Senate Committee Report Promotes Dismantling Internal Trade Barriers within Canada
Senate Committee Report Promotes Dismantling Internal Trade Barriers within Canada
The Objective of Eliminating Internal Trade Barriers
Last month, the Standing Senate Committee on Banking, Trade and Commerce (the “Senate Committee“) released its Report (the “Report“) entitled “Tear Down these Walls: Dismantling Canada’s Internal Trade Barriers”. In choosing this title, the Senate Committee evoked President Ronald Reagan’s powerful Cold War speech made at the Brandenburg Gate in West Berlin on June 12, 1987, challenging the Soviet Union’s leader, Mr. Gorbachev, to tear down the Berlin Wall that impeded the freedom of movement by people and commerce between West Berlin and the Soviet controlled East Berlin. The Senate Committee called for the elimination of inter-provincial/territorial barriers that impede the free flow of people (labour mobility), goods, services and investments between the provinces/territories.
What are Internal Trade Barriers?
Different categories of internal trade barriers exist. Prohibitive barriers prevent certain inter-provincial/territorial activities. Examples of these barriers are the federal, provincial and territorial laws that explicitly prevent certain trade of alcoholic beverages from one province or territory directly to consumers of another province or territory. There are also regulatory and administrative barriers, such as the need for compliance with different safety standards in multiple provinces/territories and federally.
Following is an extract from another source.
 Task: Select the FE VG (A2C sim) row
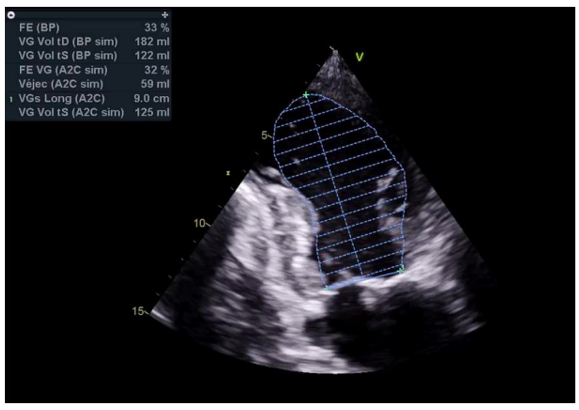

Each province/territory and the federal government may impose its own administrative requirements to certify that a business complies with its respective standards to operate in the particular jurisdiction.
The Benefits of Eliminating Internal Trade Barriers
Inefficient, overlapping and unnecessary multiple layers of regulatory and administrative requirements emanating from different jurisdictions add to the costs of doing business across the provinces and territories. Based on recent estimates, eliminating internal trade barriers could increase Canada’s annual gross domestic product by between $50 and $130 billion. The Senate Committee was appalled to see that Canadian goods had freer access to foreign markets through free trade agreements than to the domestic markets.
Report Recommends Modernizing and Enhancing the Agreement on Internal Trade (the “AIT”)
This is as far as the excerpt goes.